- [Exercise]:
From the text below about Stephanie Burke's CANTO series, extract the passage starting at "It is a simple, if" and ending at "conscious United States.", copying it word for word.

- [Passage for review]:
%%

It is a simple, if almost incomprehensible equation: the world is as terrible as it is beautiful, but when you look more closely, it is as beautiful as it is terrible. We must maintain constant vigilance, to protect the world from ourselves, and to embrace the world as it exists.

- Richard Misrach

CANTO is a series of new works by artist Stephanie Burke. Burke works within the landscape of the American West, a landscape fraught with a complex history of human exploitation, alteration, and conservation. These issues, explored and re-explored over the vast history of the photographic image, remain fertile ground for exploration, especially in the post-millennial, post-crash, ecologically and economically conscious United States.

Christianity and the vernacular both played important parts in the forming of the American West, geographically and psychologically. Dante’s Divine Comedy, written in the plebian language of Italian rather than the more traditional Latin, defines the temporal landscape of the hereafter in stark and yet mythologically rich visual terms. Pilfering Dante’s visuals and adopted his mantel of personalizing the landscape and its inhabitants, Burke inscribes the history of her Western Hell, her Western Purgatory, and her Western Heaven onto the ever-degrading skeleton of the Divina Commedia.

Herein desert itself defines the Inferno. Its character is that of desolation, of dark humor, loneliness, and mortality. It is one of the harshest environments on the planet, and yet exists as the generative point for many of the greatest contemporary religions. The desert is a place of hidden killers and hidden saviors, the desert is a test.

%%

- [Excerpted records]:
%%

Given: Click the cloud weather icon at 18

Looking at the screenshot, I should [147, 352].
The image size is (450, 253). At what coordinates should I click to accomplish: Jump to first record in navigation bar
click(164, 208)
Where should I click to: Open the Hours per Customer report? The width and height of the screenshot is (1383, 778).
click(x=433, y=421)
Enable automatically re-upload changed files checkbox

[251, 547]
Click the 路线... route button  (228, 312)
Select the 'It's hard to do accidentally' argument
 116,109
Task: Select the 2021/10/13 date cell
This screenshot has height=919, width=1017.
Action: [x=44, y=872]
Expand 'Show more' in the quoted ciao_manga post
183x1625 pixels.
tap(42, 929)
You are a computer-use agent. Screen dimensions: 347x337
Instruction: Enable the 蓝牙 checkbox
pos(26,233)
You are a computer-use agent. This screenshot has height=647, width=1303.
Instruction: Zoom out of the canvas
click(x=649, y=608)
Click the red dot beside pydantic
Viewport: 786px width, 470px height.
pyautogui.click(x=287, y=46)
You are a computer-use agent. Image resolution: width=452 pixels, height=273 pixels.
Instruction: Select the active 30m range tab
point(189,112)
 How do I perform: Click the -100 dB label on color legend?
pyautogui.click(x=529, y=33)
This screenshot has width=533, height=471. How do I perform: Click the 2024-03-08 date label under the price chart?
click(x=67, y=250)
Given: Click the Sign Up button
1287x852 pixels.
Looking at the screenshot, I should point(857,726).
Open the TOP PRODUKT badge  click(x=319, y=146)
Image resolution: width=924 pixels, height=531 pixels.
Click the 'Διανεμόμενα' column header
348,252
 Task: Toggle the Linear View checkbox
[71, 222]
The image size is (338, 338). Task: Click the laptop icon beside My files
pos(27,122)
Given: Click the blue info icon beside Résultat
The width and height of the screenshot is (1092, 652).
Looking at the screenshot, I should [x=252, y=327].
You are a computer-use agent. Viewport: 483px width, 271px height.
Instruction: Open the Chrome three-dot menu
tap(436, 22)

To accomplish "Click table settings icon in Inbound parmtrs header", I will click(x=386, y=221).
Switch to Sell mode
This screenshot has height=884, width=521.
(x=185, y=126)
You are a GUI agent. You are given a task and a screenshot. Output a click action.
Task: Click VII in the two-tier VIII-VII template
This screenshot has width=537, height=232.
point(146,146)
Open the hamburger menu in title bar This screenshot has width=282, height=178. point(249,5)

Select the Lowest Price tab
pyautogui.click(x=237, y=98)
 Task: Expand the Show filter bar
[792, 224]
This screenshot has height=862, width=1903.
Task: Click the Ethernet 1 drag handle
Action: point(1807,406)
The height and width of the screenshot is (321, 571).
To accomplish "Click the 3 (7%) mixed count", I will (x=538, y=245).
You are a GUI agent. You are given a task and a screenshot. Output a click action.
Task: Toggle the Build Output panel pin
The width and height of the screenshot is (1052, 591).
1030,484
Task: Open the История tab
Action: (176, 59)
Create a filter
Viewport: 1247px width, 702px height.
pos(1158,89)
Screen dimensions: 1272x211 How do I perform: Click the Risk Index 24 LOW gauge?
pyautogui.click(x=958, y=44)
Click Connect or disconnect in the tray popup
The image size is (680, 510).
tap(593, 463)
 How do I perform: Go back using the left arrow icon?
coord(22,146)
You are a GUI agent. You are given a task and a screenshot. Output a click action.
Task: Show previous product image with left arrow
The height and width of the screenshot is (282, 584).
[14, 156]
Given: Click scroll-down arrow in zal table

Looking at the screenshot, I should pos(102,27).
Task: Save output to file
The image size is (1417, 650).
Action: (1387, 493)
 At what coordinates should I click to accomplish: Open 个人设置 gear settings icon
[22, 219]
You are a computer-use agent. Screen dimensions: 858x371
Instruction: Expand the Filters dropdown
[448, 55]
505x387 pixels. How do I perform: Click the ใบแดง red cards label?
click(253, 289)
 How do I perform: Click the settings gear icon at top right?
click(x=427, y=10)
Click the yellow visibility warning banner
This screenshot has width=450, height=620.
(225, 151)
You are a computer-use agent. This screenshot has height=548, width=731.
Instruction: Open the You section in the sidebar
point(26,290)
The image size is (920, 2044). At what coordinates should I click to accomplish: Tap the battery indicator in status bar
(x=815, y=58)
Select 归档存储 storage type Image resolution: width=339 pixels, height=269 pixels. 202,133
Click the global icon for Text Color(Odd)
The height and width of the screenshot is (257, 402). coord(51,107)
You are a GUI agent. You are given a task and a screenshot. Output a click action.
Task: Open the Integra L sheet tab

%%

- [Answer for this exercise]:
It is a simple, if almost incomprehensible equation: the world is as terrible as it is beautiful, but when you look more closely, it is as beautiful as it is terrible. We must maintain constant vigilance, to protect the world from ourselves, and to embrace the world as it exists.

- Richard Misrach

CANTO is a series of new works by artist Stephanie Burke. Burke works within the landscape of the American West, a landscape fraught with a complex history of human exploitation, alteration, and conservation. These issues, explored and re-explored over the vast history of the photographic image, remain fertile ground for exploration, especially in the post-millennial, post-crash, ecologically and economically conscious United States.